[Intel-gfx] [PATCH 03/15] drm/i915: Upgrade execbuffer fail after resume failure to EIO

Fri Aug 8 11:46:07 CEST 2014

On Fri, Aug 08, 2014 at 10:17:10AM +0100, Chris Wilson wrote:
> On Wed, Aug 06, 2014 at 10:39:16AM +0200, Daniel Vetter wrote:
> > On Wed, Aug 06, 2014 at 09:12:32AM +0100, Chris Wilson wrote:
> > > On Wed, Aug 06, 2014 at 09:56:45AM +0200, Daniel Vetter wrote:
> > > > On Tue, Aug 05, 2014 at 07:51:14AM -0700, Rodrigo Vivi wrote:
> > > > > From: Chris Wilson <chris at chris-wilson.co.uk>
> > > > > 
> > > > > If we try to execute on a known ring, but it has failed to be
> > > > > initialised correctly, report that the GPU is hung rather than the
> > > > > command invalid.
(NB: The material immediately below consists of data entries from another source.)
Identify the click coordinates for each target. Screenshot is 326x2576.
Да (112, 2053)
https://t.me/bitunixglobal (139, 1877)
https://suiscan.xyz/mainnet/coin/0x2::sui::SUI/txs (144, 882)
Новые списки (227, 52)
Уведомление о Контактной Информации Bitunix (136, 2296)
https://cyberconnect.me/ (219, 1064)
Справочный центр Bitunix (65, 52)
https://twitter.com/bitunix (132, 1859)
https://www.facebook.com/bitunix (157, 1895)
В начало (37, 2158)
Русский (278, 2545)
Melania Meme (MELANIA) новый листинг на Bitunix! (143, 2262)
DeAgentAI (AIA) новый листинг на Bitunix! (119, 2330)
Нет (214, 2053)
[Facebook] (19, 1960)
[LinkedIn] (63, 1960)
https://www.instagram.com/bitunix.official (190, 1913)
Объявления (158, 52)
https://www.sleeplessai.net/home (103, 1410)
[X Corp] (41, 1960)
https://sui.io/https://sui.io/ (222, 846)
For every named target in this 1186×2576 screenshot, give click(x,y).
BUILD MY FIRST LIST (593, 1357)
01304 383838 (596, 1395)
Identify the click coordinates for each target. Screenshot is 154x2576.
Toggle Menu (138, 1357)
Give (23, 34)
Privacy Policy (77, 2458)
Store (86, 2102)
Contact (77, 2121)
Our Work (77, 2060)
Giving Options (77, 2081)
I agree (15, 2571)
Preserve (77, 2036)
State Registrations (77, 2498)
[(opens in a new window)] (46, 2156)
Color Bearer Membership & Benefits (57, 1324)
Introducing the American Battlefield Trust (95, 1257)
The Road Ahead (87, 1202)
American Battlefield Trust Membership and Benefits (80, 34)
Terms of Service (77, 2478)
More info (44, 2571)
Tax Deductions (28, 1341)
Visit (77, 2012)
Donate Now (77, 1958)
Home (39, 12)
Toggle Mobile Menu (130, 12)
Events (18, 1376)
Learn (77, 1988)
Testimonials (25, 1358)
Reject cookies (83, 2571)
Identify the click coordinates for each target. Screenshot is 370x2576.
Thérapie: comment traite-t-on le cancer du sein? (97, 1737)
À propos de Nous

This leaves us reporting EINVAL only if the user
> > > > > requests execution on a ring that is not supported by the device.
> > > > > 
> > > > > This should prevent UXA from getting stuck in a null render loop after a
> > > > > failed resume.
> > > > > 
> > > > > v2 (Rodrigo): Fix conflict and add VCS2 ring and
> > > > >    	      s/intel_ring_buffer/intel_engine_cs.
> > > > > 
> > > > > Reported-by: Jiri Kosina <jikos at jikos.cz>
> > > > > References: https://bugs.freedesktop.org/show_bug.cgi?id=76554
> > > > > Signed-off-by: Chris Wilson <chris at chris-wilson.co.uk>
> > > > > Signed-off-by: Rodrigo Vivi <rodrigo.vivi at intel.com>
> > > > 
> > > > This isn't required any more, see
> > > > 
> > > > commit 074c6adaf4e7d1423d373bd5d1afc20b683cb4d0
> > > > Author: Chris Wilson <chris at chris-wilson.co.uk>
> > > > Date:   Wed Apr 9 09:19:43 2014 +0100
> > > > 
> > > >     drm/i915: Mark device as wedged if we fail to resume
> > > > 
> > > > for the alternate merged patch.
> > > 
> > > Hmm, there is still a path that ends here, but the example above is
> > > already fixed as you say.
> > 
> > We have the EIO check both in the resume and driver load paths. Which
> > other path are we missing?
> 
> The GPU may be set to wedged, but this check in execbuffer occurs before
> we check for a wedged GPU.

But we no longer free the ring structures over suspedn/resume, so at least
the commit message is outdated.

I wonder whether the easier fix wouldn't be to continue ring init if we
get an -EIO.
-Daniel
-- 
Daniel Vetter
Software Engineer, Intel Corporation
+41 (0) 79 365 57 48 - http://blog.ffwll.ch